How To Deal With A Difficult Landlord

Landlords are a necessary part of renting. Unfortunately, a property that is otherwise perfect might come with a terrible landlord. In the ideal situation, your landlord will be someone you get along well with. But what happens when your landlord is difficult to work with? Fortunately, you can take steps to deal with this. To this end, we have put together a list of ways to deal with a difficult landlord to help you out.

Check your lease agreement

First things first: look over your lease agreement again. Is the issue you are concerned with covered in the lease? Then you know how to proceed. Of course, this could also work against you, if your landlord’s behavior is covered by the lease.

Because of this, before you sign a lease agreement, it is very important to properly read through it. On the flip side, if your landlord’s behavior is directly contradicting the lease, you have a legal way to make them stop.

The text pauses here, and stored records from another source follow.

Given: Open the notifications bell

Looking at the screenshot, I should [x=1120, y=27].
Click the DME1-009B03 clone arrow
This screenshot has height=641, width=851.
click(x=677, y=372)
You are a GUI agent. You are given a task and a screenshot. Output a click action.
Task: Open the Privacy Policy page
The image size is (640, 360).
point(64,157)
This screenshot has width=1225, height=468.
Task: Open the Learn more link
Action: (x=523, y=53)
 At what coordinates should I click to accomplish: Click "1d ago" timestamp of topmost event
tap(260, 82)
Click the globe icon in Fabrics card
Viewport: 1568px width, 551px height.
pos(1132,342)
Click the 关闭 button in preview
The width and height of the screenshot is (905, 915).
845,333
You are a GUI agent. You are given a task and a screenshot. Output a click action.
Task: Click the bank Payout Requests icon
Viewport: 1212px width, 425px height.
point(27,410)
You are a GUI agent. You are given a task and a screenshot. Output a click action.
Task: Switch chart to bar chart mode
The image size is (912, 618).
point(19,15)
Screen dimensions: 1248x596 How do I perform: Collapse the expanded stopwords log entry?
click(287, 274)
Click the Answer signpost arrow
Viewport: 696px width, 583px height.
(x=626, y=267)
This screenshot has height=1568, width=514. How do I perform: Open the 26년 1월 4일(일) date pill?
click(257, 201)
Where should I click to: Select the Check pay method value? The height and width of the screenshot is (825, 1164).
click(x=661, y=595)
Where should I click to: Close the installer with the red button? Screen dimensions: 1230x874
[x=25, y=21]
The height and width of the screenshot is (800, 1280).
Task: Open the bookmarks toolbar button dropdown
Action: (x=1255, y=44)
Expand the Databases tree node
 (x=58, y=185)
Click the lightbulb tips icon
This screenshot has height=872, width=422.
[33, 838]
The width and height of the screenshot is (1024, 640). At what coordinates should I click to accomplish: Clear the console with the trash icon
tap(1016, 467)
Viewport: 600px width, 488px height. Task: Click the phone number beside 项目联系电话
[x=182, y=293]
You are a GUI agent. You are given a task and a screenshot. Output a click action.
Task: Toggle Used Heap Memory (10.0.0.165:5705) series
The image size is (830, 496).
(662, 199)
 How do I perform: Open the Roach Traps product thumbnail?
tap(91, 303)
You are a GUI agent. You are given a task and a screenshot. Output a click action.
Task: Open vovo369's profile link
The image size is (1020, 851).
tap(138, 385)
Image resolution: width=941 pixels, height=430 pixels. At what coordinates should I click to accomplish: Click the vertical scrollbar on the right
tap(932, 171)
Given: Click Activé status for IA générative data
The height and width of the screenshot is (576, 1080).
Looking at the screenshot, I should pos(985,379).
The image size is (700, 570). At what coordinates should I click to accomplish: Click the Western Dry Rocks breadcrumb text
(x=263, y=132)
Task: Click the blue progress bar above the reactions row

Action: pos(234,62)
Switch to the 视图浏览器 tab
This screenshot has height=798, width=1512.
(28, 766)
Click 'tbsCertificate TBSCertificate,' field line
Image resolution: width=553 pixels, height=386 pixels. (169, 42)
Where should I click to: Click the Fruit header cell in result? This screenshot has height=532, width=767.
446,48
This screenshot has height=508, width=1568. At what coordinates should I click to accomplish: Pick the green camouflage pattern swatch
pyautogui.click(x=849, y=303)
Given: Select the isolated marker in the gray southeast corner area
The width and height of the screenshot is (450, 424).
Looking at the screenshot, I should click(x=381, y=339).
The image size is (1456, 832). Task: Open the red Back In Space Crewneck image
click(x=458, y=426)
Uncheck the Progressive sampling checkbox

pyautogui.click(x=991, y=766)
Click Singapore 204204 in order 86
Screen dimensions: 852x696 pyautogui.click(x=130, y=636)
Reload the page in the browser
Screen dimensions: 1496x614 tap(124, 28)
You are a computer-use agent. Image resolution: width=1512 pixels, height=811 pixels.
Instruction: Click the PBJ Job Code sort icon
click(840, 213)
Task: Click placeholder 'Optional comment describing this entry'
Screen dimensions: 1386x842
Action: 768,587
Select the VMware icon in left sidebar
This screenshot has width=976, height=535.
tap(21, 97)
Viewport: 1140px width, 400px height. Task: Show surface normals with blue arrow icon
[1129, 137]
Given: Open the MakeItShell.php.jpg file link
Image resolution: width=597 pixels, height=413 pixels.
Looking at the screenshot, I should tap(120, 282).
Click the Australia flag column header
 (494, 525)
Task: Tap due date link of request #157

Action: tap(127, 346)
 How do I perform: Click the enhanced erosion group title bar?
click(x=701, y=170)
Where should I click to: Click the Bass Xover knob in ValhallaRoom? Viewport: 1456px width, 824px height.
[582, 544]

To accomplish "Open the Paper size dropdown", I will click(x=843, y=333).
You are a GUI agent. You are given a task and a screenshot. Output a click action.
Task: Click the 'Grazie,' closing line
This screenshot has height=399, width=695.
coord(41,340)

Alternatively, if you can’t landlord’s willing to give you a good lease agreement, it might be time to start considering if you want to continue renting an apartment vs buying a house.

Look through your lease agreement before doing anything else, to make sure there isn’t an easy solution to your problem.

Research rental laws

Research rental laws

The first step you should take is informing yourself on how you can, legally, deal with a difficult landlord. This will depend on what your exact complaint is. As such, you will want to go to the Residential Tenancy Branch website and learn about your rights as a tenant.

There are laws to help you against unreasonable landlords. For example, there is an established law about how much money they can as for a security deposit. There are also laws to protect your privacy, maintenance requests, and anti-discrimination.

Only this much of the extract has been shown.